§ **Page text**

The primary movers are glutes, hams and quads.


----------



## pebble (Oct 22, 2011)

physics.  Where is the fulcrum?  Hips.  

It is a posterior chain movement with the primary movers being hamstring  and glutes. The quads do help with the first phase of the lift (which is why some people -dos Remodiso -consider it to be a knee dominate movement) but the movement is still focused on driving the hips forward.  Everything else is stabilizing the load via the limbs and  torso (where the back comes into play). This exercise should be on leg  day.  It is not as if you do barbell bench press on "shoulder" day  despite that fact that a majority of pressers in the gym get more  stimulus at the anterior delts than pecs.  

This is one of the major problems of splitting the body up into many  parts instead of movement patterns.  We start to work against our  natural (and optimal) neuromuscular/biomechanical patterns.


----------



## theCaptn' (Oct 22, 2011)

You recommend squats and deads on the same day?


----------



## Cork (Oct 23, 2011)

To jump in on the thread here, the OP works out legs twice a week.  His situation is ideal for utilizing squats on one day and deads on the other.

And yes, IMO, it's okay to squat and dead in one session.  Why wouldn't it be?


----------



## dsc123 (Oct 23, 2011)

Yes Deadlifts, if done correctly mainly hit the hamstrings, glutes and quads. but it also works lower back, abs, shoulders and chest...i personally do stifflegged deads on back and leg day.


----------



## GMO (Oct 23, 2011)

Traditional Deads - Back day

Straight-legged Deads - Leg day

That's how I roll anyway...


----------



## Ted Shred (Oct 23, 2011)

§ **Set exercise A**
Give every username that appears in a post header of the deadlift forum thread.
§ **Set exercise B**
For each statement, say whether it agrees with the deadlift forum thread and quote the words that decide it.
(i) pebble describes the lift as a posterior chain movement.
(ii) Cork says the OP trains legs three times a week.
(iii) GMO does straight-legged deads on back day.
§ **Set exercise C**
Quote the deadlift forum thread starting with "## Cork (Oct" and going on through "wouldn't it be?".

Word and element locating data:
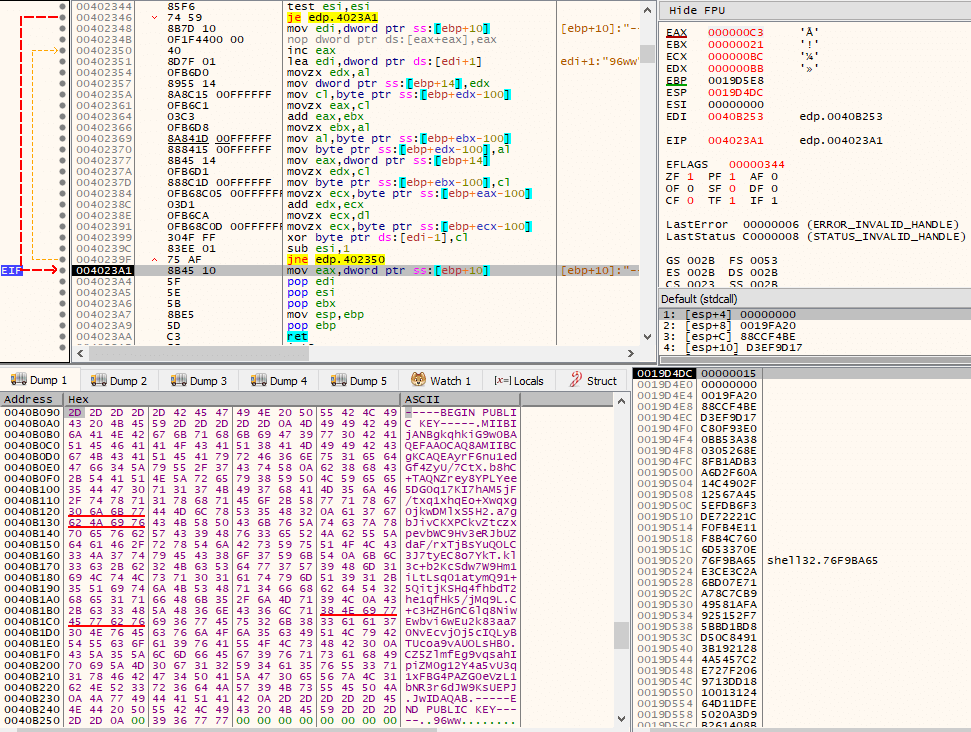Open the Dump 2 tab
This screenshot has height=732, width=971.
coord(118,381)
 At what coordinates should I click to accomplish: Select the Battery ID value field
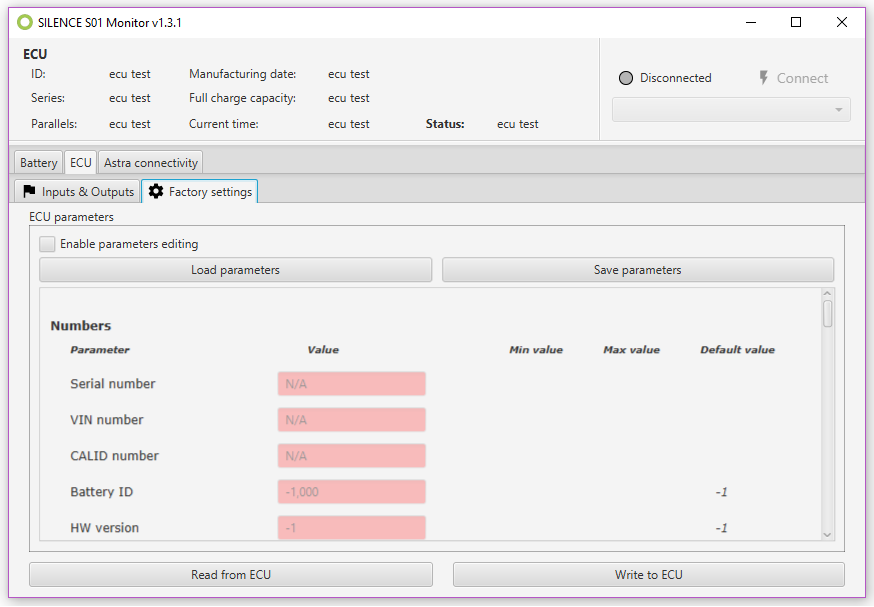coord(351,492)
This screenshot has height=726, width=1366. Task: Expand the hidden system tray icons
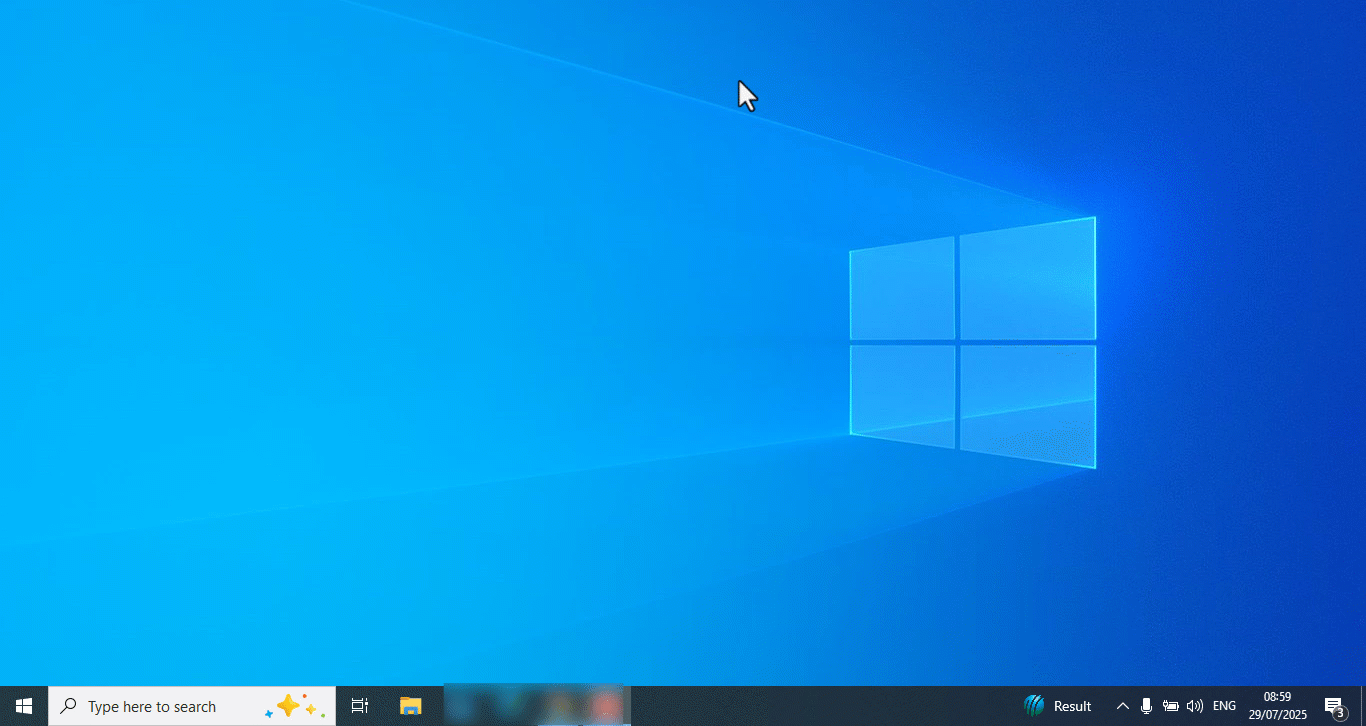tap(1122, 705)
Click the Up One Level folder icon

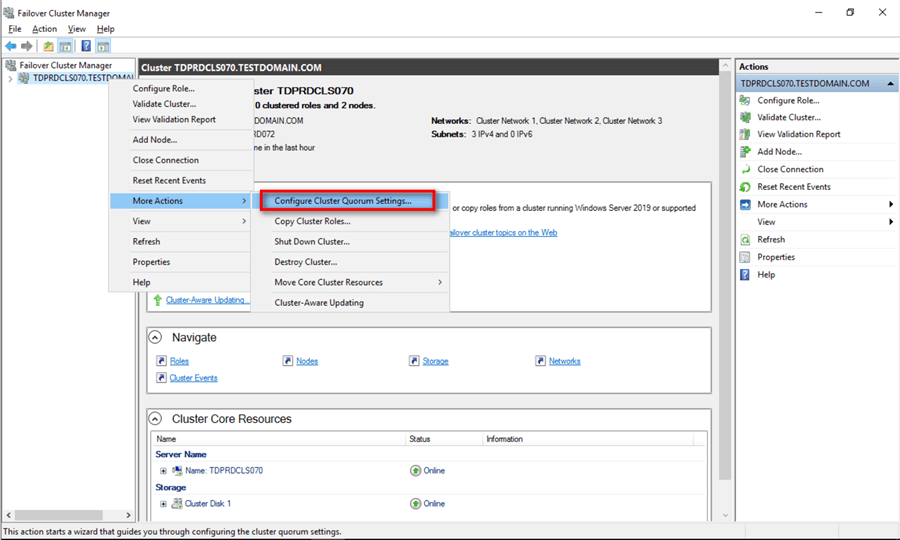pyautogui.click(x=48, y=46)
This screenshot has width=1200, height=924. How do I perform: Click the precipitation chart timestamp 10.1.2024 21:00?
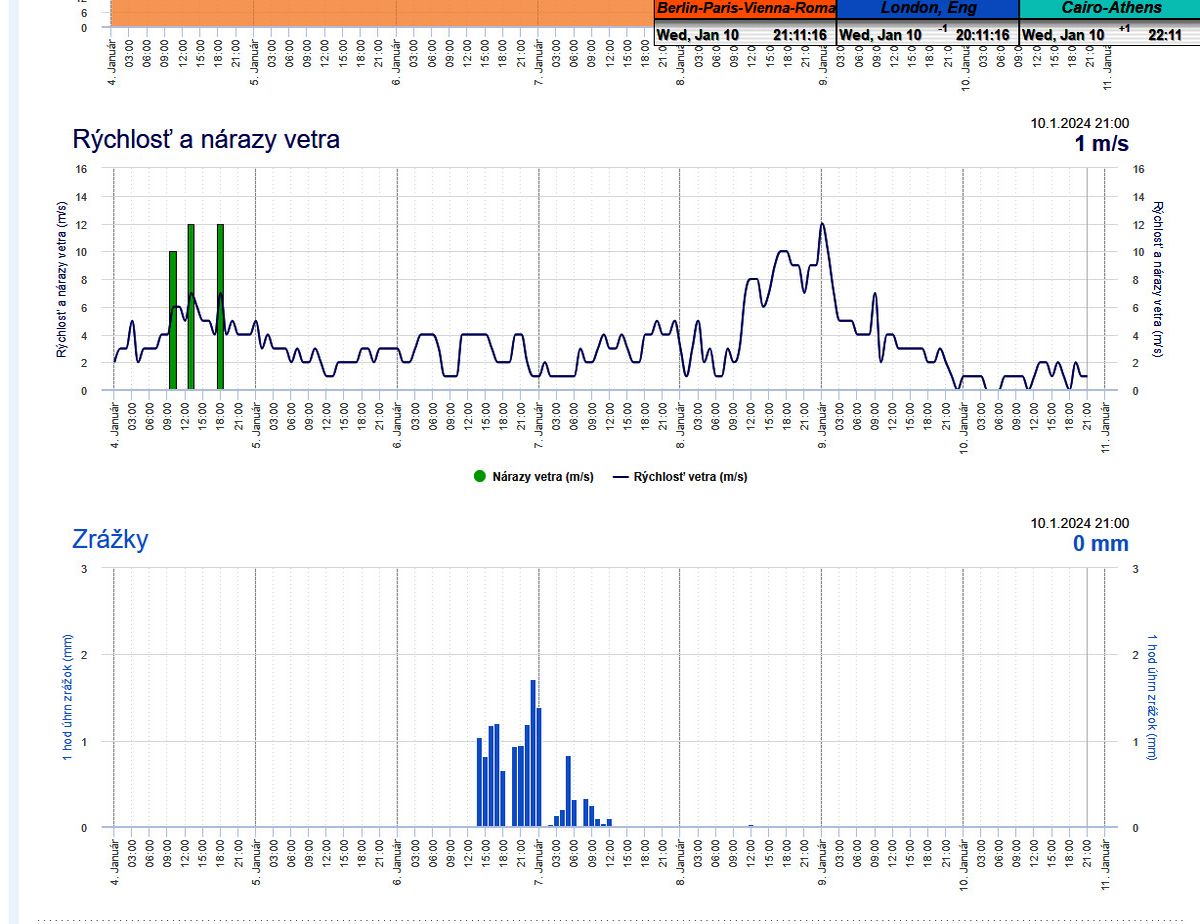[1080, 523]
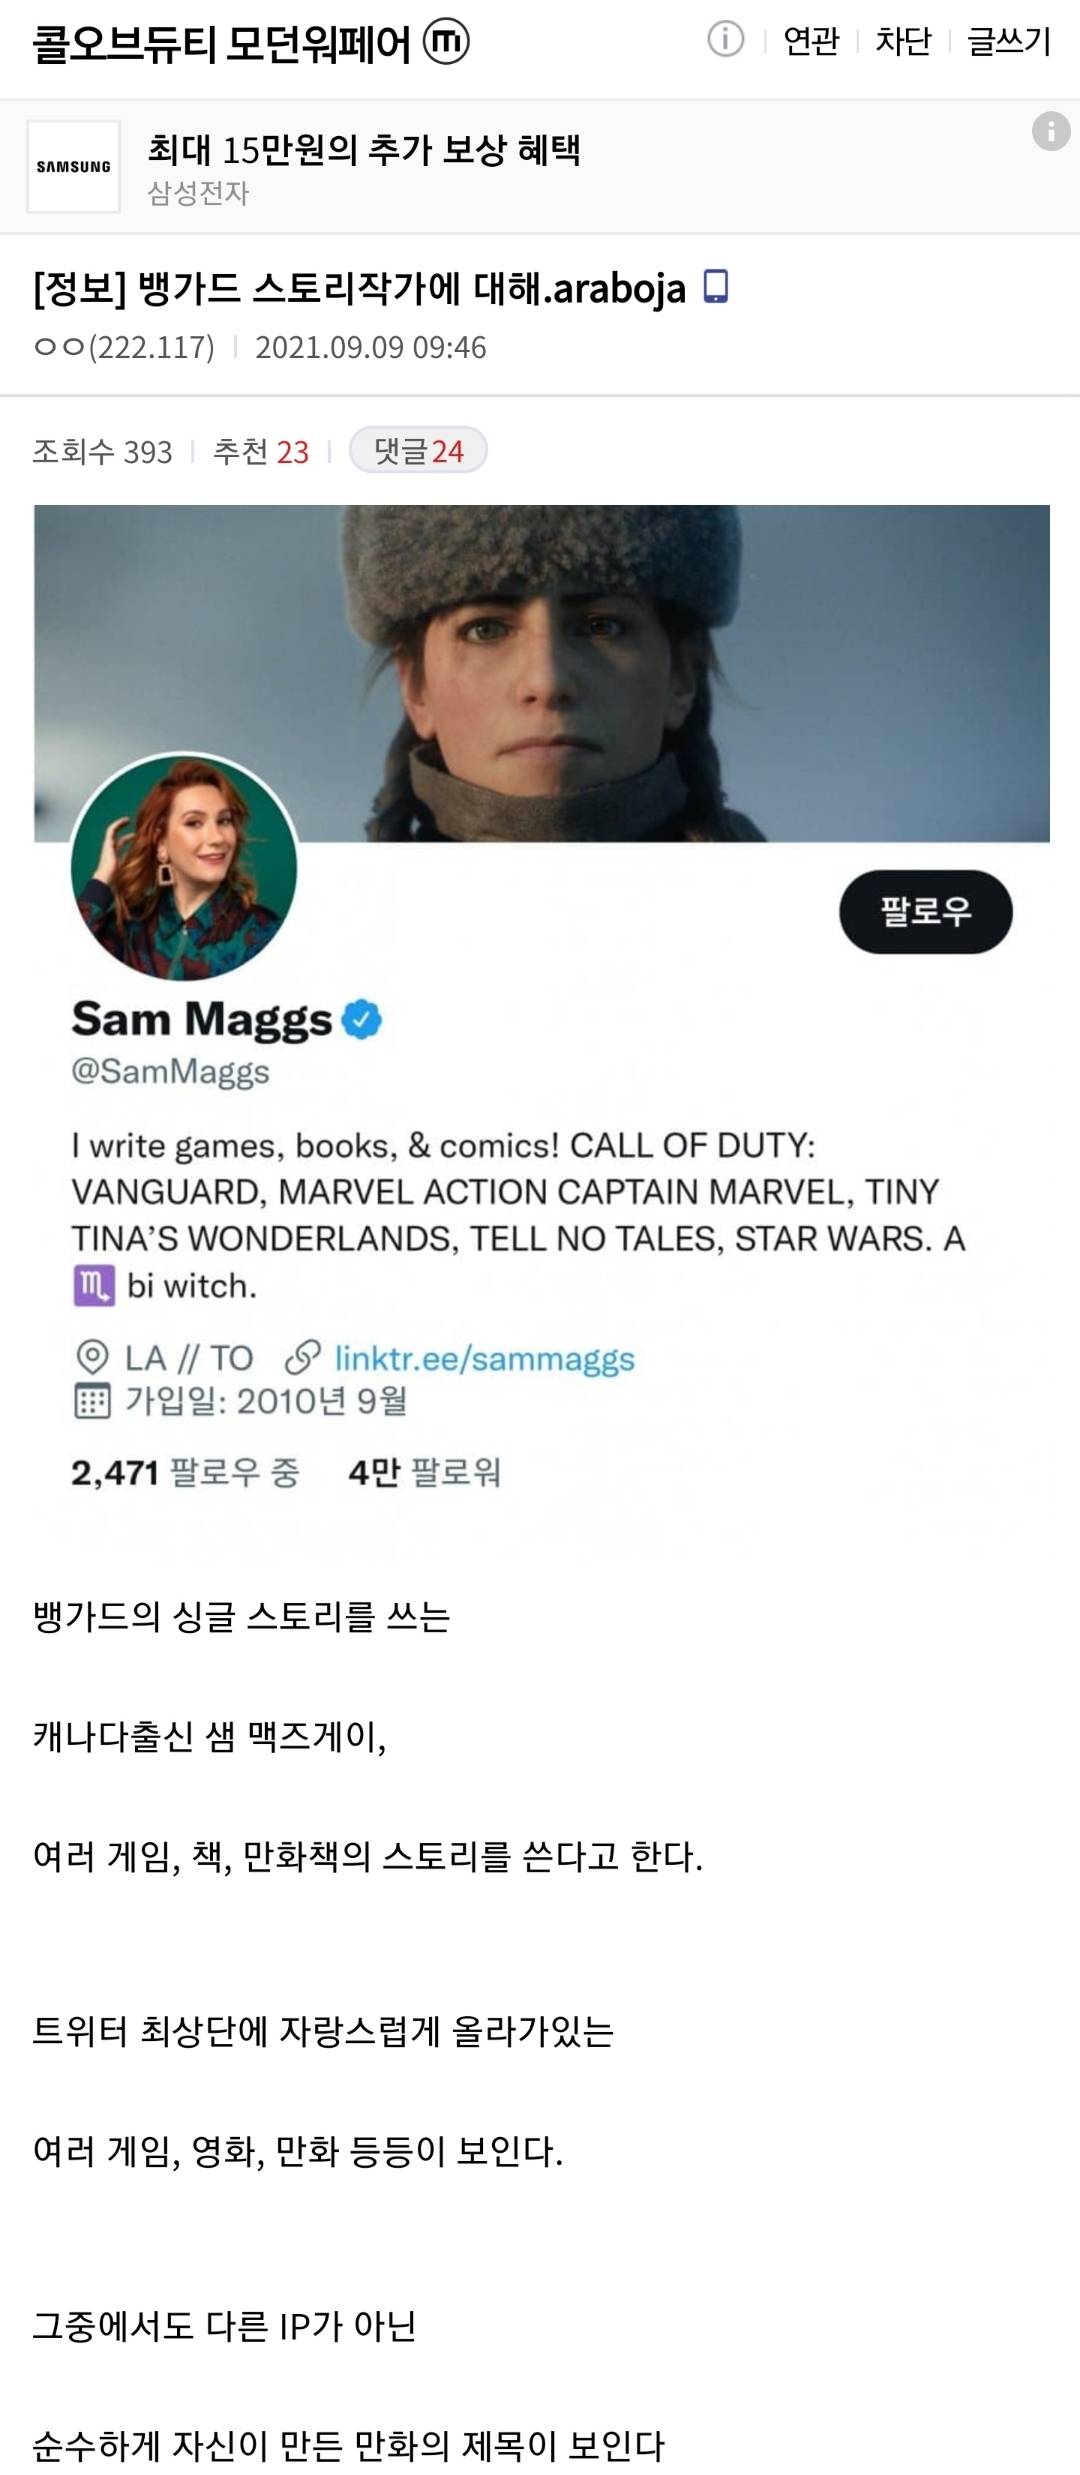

§ **Task output A**
pebble, theCaptn', Cork, dsc123, GMO, Ted Shred

§ **Task output B**
(i) Yes: "It is a posterior chain movement"
(ii) No: "the OP works out legs twice a week"
(iii) No: "Straight-legged Deads - Leg day"

§ **Task output C**
## Cork (Oct 23, 2011)

To jump in on the thread here, the OP works out legs twice a week.  His situation is ideal for utilizing squats on one day and deads on the other.

And yes, IMO, it's okay to squat and dead in one session.  Why wouldn't it be?